Doors: 7pm [event starts promptly at 7.15pm, please do not be late]
Tickets £9-12
Gore has long been one of horror cinema’s most contested pleasures. Frequently dismissed as gratuitous spectacle, defended as the essence of “real” horror, and routinely denied artistic legitimacy, gore occupies an uneasy position within film culture. This lecture approaches gore not as excess, but as an aesthetic practice and a mode of artistic expression—one rooted in tactility, craft, and meaning. It traces the intersections between practical makeup effects, fan communities, and critical discourses to argue for gore’s cultural and artistic value.

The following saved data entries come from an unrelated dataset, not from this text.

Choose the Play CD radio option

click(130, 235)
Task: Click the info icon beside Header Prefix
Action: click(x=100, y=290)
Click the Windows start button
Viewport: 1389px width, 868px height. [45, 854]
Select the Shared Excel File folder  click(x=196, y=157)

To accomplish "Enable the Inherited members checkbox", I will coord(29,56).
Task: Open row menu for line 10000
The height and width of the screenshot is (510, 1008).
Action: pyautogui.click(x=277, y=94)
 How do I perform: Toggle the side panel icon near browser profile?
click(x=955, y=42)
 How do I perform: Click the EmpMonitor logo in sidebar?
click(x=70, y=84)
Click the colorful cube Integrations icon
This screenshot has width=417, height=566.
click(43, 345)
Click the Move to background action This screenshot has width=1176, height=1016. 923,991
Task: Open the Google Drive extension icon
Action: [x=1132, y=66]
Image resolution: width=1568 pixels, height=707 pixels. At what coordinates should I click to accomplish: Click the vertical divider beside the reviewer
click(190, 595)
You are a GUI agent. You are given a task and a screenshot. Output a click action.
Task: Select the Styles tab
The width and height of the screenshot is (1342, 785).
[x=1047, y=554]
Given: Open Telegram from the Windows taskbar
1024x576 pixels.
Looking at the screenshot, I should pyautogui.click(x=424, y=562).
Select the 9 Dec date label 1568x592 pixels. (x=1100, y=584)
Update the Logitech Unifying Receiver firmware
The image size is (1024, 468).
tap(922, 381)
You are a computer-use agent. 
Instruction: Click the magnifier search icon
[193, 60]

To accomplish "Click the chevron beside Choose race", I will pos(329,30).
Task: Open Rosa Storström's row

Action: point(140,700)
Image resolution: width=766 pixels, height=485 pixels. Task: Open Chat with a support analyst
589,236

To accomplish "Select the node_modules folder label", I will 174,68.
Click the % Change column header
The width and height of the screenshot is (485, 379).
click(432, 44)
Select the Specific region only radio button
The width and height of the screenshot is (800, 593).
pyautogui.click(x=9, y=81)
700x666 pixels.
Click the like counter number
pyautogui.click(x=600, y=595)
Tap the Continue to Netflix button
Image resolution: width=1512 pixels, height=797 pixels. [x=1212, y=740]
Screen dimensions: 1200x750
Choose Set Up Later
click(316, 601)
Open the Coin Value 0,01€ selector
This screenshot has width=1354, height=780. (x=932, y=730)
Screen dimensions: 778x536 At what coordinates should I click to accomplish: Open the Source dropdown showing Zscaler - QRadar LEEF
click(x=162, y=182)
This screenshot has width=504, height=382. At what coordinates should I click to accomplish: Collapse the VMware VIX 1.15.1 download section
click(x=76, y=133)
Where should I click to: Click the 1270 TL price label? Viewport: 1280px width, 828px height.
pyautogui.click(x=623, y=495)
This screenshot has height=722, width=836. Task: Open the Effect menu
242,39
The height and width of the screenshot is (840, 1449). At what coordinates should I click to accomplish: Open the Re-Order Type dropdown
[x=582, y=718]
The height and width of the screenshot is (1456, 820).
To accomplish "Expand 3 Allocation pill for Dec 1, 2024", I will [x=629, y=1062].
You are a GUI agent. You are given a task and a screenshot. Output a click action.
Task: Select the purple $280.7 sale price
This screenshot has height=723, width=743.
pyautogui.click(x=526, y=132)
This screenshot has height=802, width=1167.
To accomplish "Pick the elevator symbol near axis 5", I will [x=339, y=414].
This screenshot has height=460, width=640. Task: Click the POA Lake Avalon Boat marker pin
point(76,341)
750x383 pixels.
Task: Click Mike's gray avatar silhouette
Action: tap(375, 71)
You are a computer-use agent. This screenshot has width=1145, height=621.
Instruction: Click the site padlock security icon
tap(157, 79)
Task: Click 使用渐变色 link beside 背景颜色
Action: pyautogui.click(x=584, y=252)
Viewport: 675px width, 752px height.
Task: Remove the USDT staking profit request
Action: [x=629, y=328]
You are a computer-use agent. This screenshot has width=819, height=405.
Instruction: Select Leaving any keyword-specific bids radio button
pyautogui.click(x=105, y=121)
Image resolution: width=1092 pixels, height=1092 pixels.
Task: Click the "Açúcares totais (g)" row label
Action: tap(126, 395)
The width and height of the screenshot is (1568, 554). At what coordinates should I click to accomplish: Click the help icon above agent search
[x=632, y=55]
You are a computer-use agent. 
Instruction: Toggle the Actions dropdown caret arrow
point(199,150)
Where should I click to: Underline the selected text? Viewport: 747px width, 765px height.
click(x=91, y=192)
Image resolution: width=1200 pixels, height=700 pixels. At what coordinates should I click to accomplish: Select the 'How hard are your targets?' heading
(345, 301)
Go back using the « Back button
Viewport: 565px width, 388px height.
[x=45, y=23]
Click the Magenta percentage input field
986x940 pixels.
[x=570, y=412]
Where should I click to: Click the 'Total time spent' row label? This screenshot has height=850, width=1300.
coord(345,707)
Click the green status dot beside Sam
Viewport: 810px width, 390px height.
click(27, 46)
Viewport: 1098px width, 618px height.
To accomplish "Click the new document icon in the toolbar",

The lecture opens by examining how gore films and their audiences have been historically devalued within academic writing and popular commentary, before situating cinematic gore within longer traditions of “high art” preoccupied with the body, violence, and the grotesque. Far from disrupting narrative, gore sequences will be positioned as integral to storytelling, where practical effects function as moments of heightened attention rather than distraction. In an era increasingly defined by digital smoothness and visual ephemerality, the visible labour, imperfection, and ingenuity of practical effects emerge as a form of aesthetic resistance.
The second half of the lecture turns to Damien Leone’s Terrifier series as a contemporary case study, exploring the dynamic relationship between creator, audience, and horror history. Through close attention to the films’ notorious death scenes and their cultural reception, on-screen mutilation is reframed as an invitation to look closer rather than look away—to engage with texture, process, and craft as sources of power. Drawing comparisons with films such as Headless (2015) and The Void (2016), the lecture demonstrates how practical effects continue to carry subcultural capital in the age of CGI.
Ultimately, this talk argues that gore’s persistence reflects a shared reverence for the messy, the material, and the handmade; reasserting horror’s outsider status and its enduring artistic potential.